Studies in Stability Indicating Chromatographic Method Development and Validation

Rapid and precise reverse phase high performance liquid chromatographic method has been developed for the validation of Brivaracetam in its pure form as well as in tablet dosage form. Chromatography was carried out on Inertsil ODS-3, 250 mm x 4.6 mm, 5μm column using a mixture of phosphate buffer: acetonitrile (60:40%v/v) as the mobile phase at a flow rate of 1.0 ml/min, the detection was carried out at 205 nm. The retention time of the brivaracetam was 3.267 min. The method produces linear responses in the concentration range of 100-300 μg/ml of brivaracetam.
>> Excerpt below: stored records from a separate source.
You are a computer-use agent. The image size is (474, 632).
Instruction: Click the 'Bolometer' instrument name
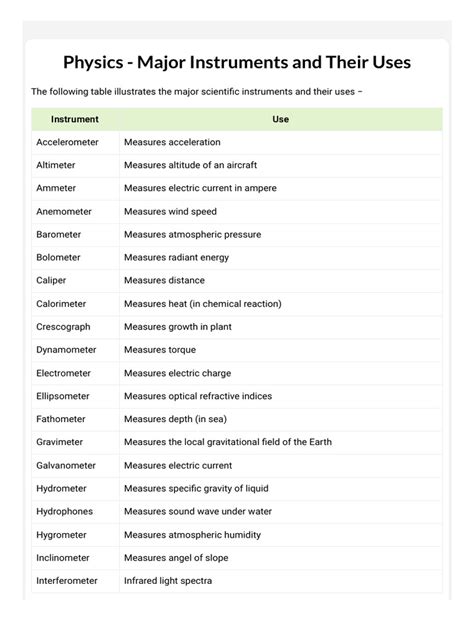(58, 258)
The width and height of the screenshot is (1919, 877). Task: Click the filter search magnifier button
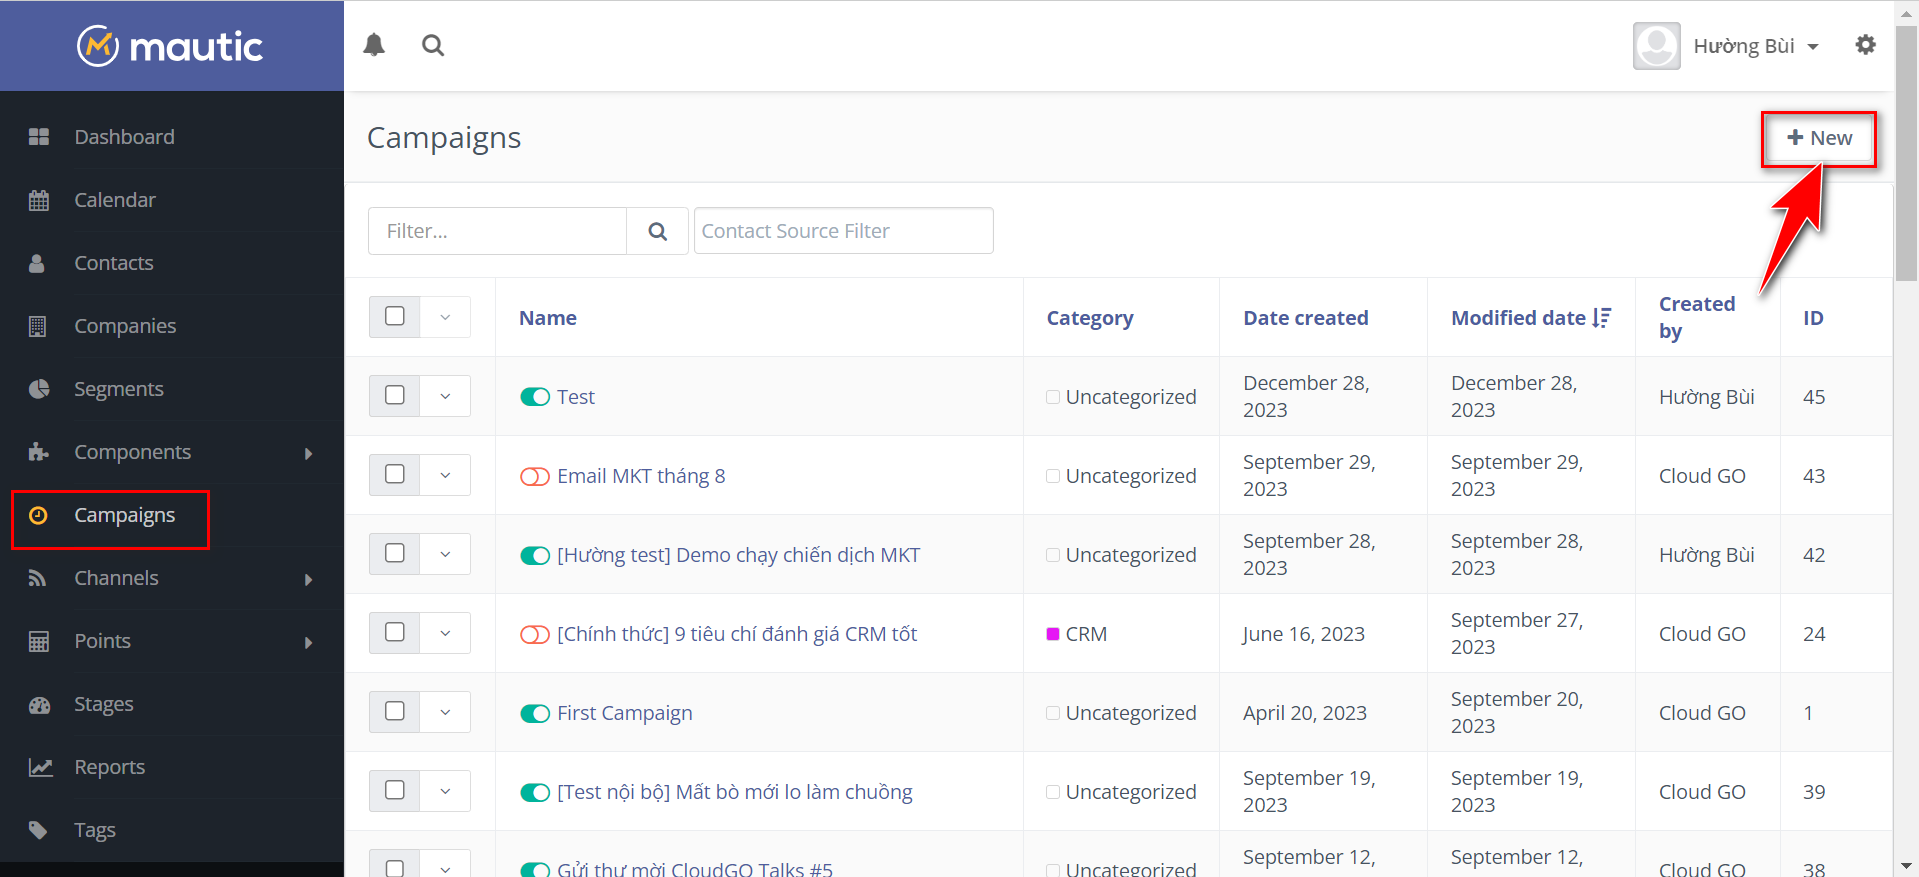pos(657,231)
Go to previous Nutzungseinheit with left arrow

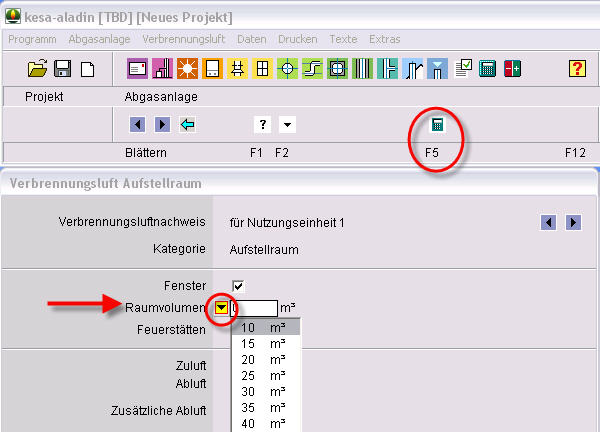click(x=548, y=222)
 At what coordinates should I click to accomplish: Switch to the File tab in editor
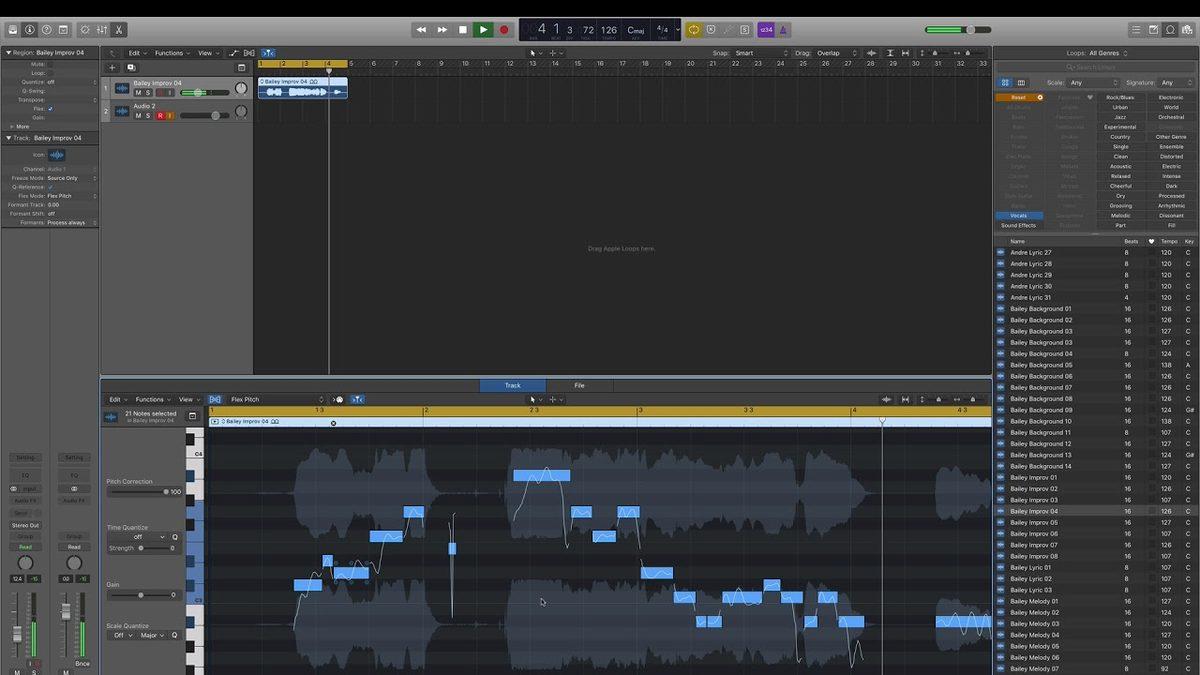[579, 385]
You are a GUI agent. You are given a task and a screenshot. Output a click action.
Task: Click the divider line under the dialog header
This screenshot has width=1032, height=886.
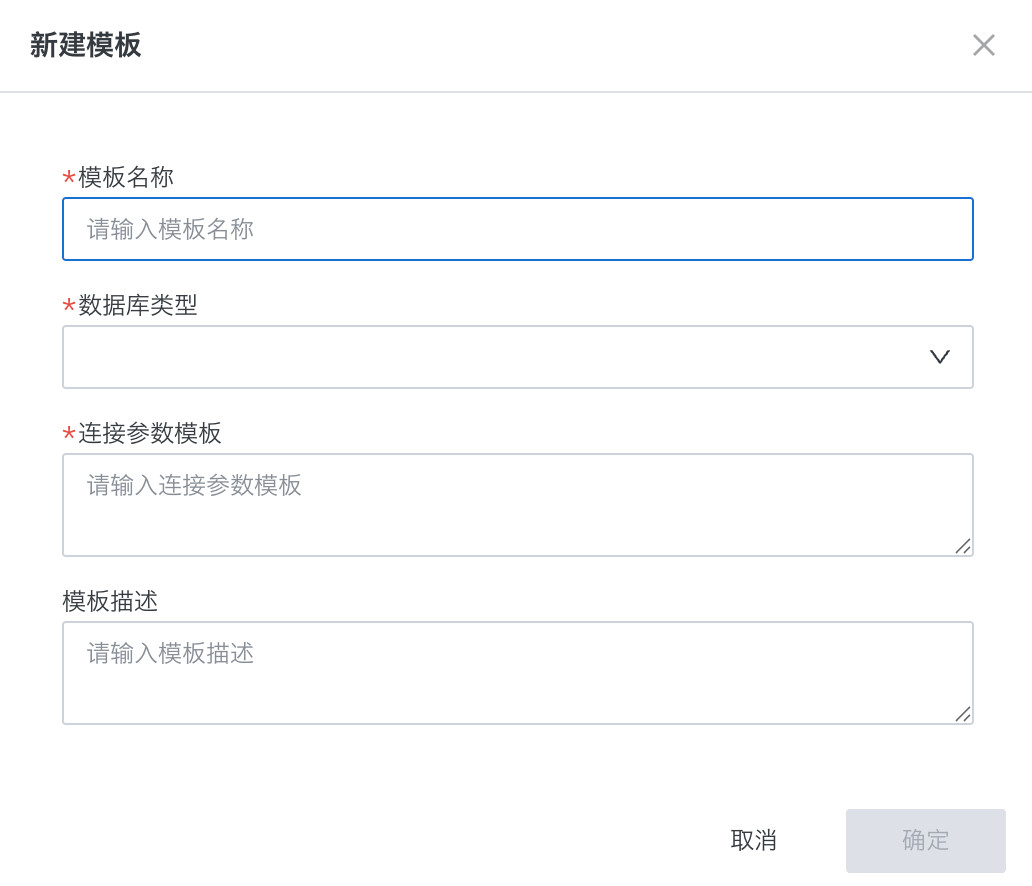pos(516,92)

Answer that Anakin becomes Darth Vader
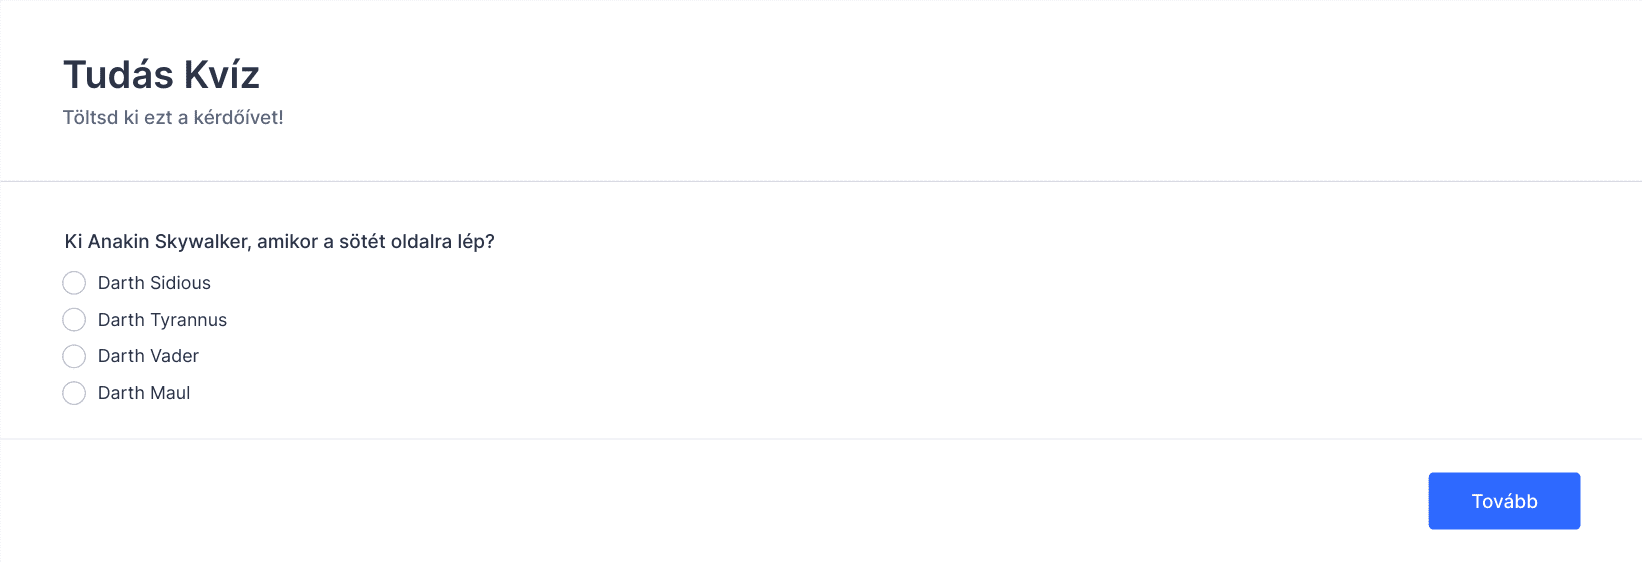point(74,356)
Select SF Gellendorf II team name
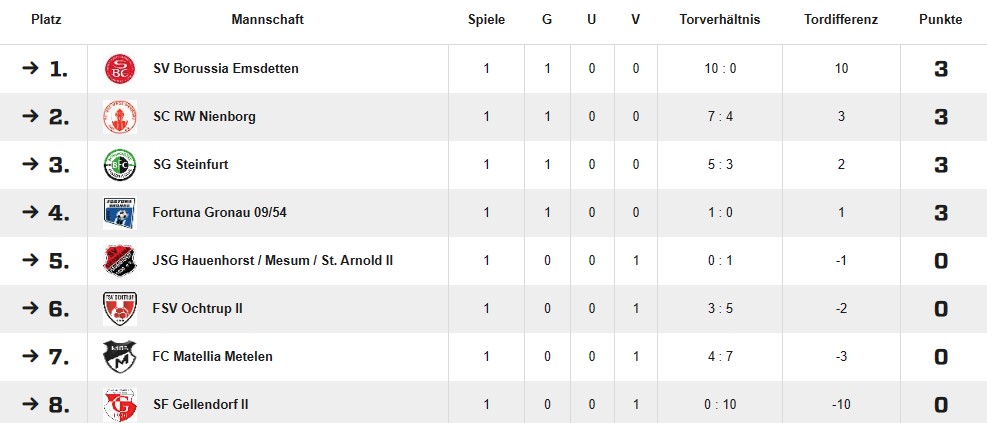Image resolution: width=987 pixels, height=423 pixels. tap(200, 405)
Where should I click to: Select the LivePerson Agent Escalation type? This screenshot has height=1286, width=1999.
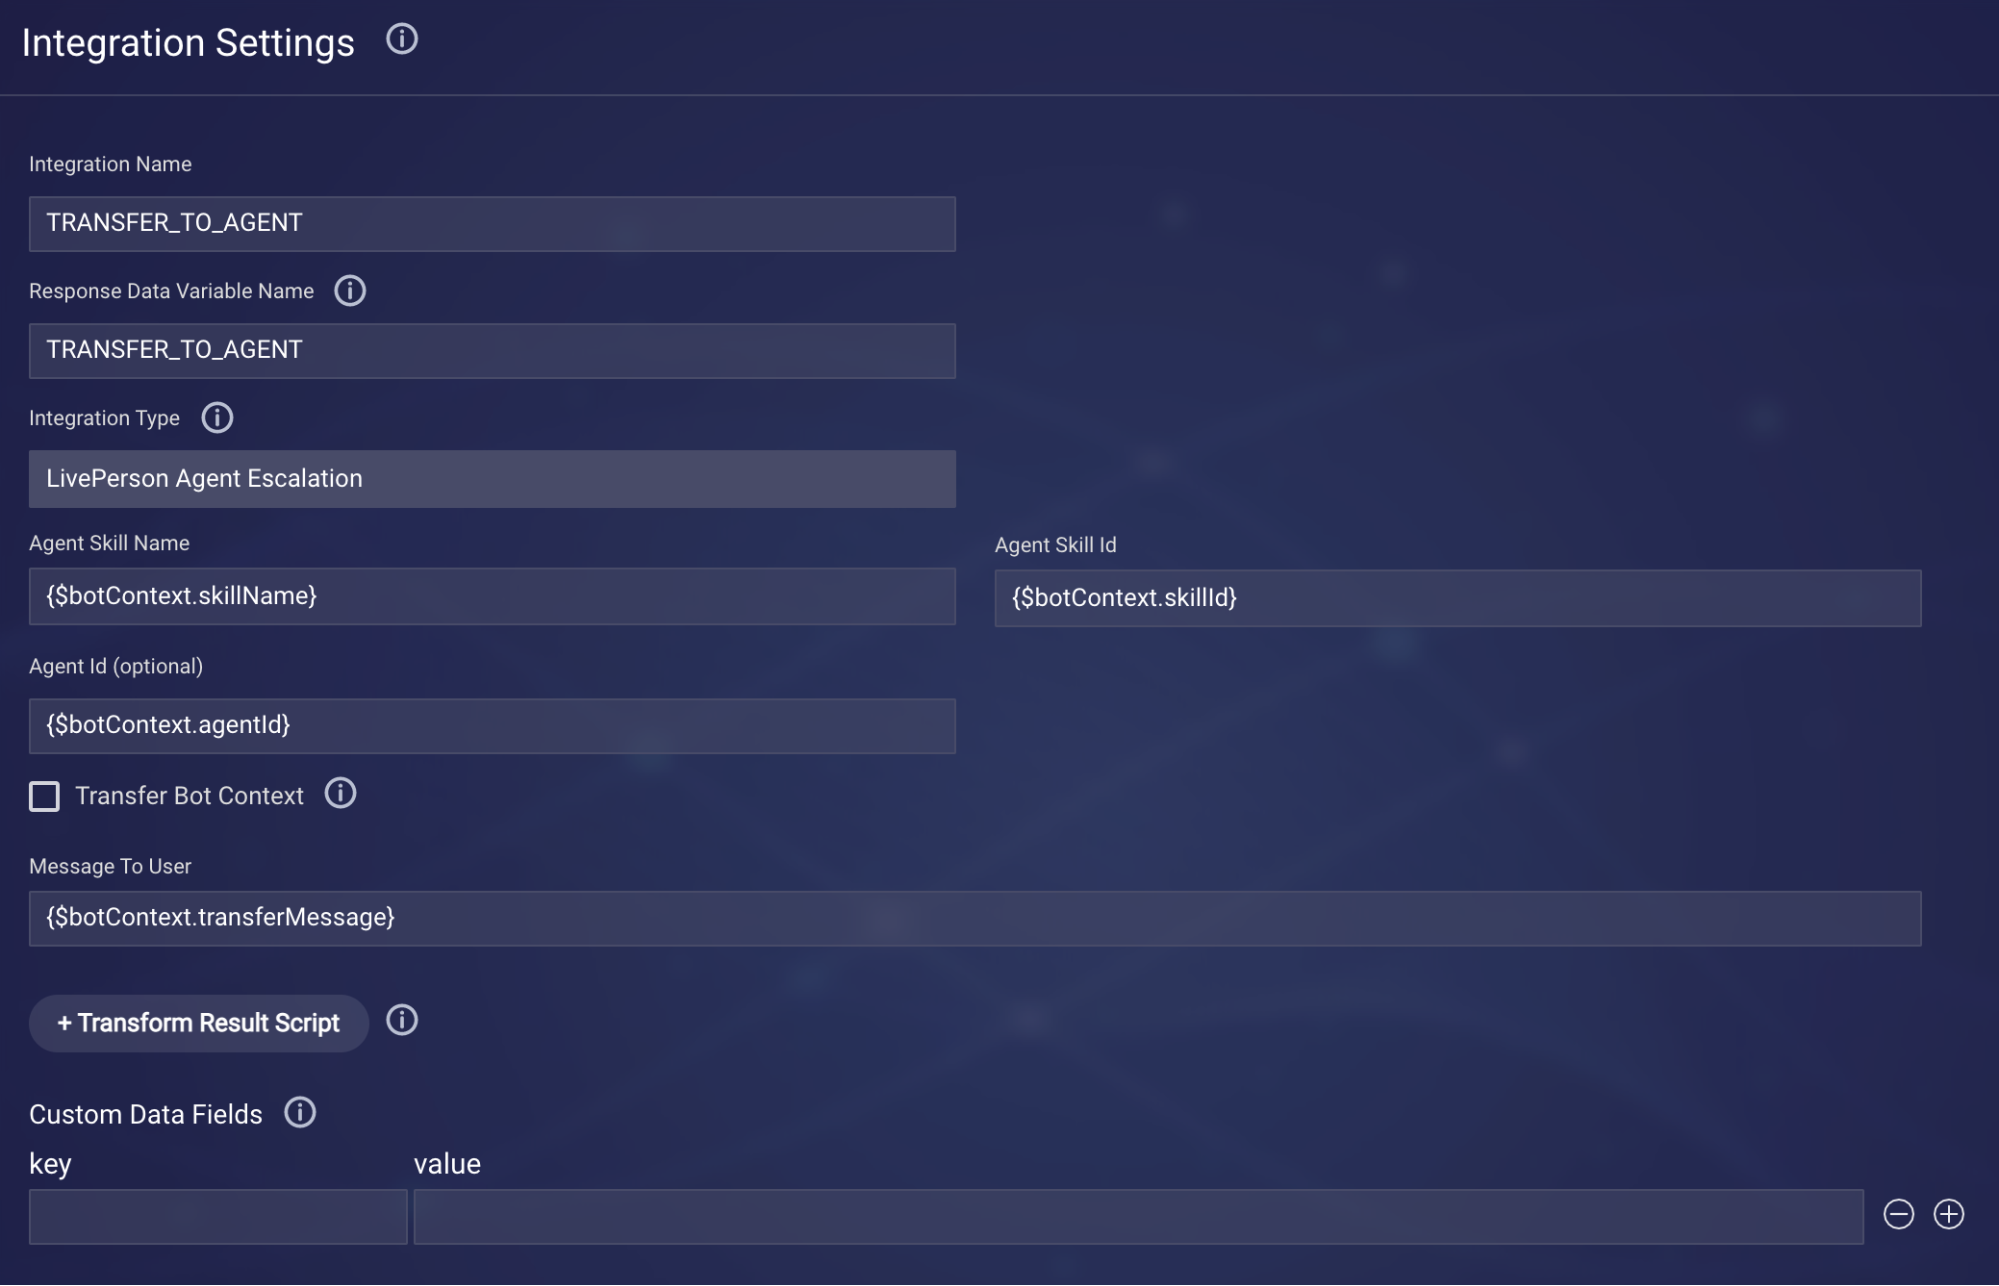[491, 478]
The method precision for the determination of assay was below 2.0 %RSD. The method was found to be sensitive, accurate and precise useful in the quality control of bulk and pharmaceutical formulations.
Introduction: Analysis is necessary for all goods and services, but it is especially important for medications because they deal with human life. Analytical chemistry is the study of chemical additives' separation, measurement, and identification. Analytical knowledge is divided into two kinds.

Objectives: To develop UV and HPLC method for determination of Brivaracetam in the Pharmaceutical Dosage form ,To study stability indicating method of drug

Methods: Understanding the Physicochemical properties of drug molecule. ➢ Selection of chromatographic conditions.➢ Developing the approach of analysis. ➢ Sample preparation ➢ Method optimization➢ Method validation.

Results: HPLC method development and validation involves a systematic approach to designing and verifying an analytical method for separation, detection, and quantification of analytes. The process typically includes understanding the sample's characteristics, selecting appropriate chromatographic conditions, optimizing the method, and then validating the method's performance.

Conclusions: A simple, rapid, selective, precise and accurate HPLC method has been developed for the estimation of Brivaracetam in bulk drugs and its Tablet dosage forms.The test method is validated for Specificity (Selectivity), Linearity (Range), Precision (System, Method), Accuracy (Recovery), Stability of analytical solution  and Filter suitability found to be within the specified limit.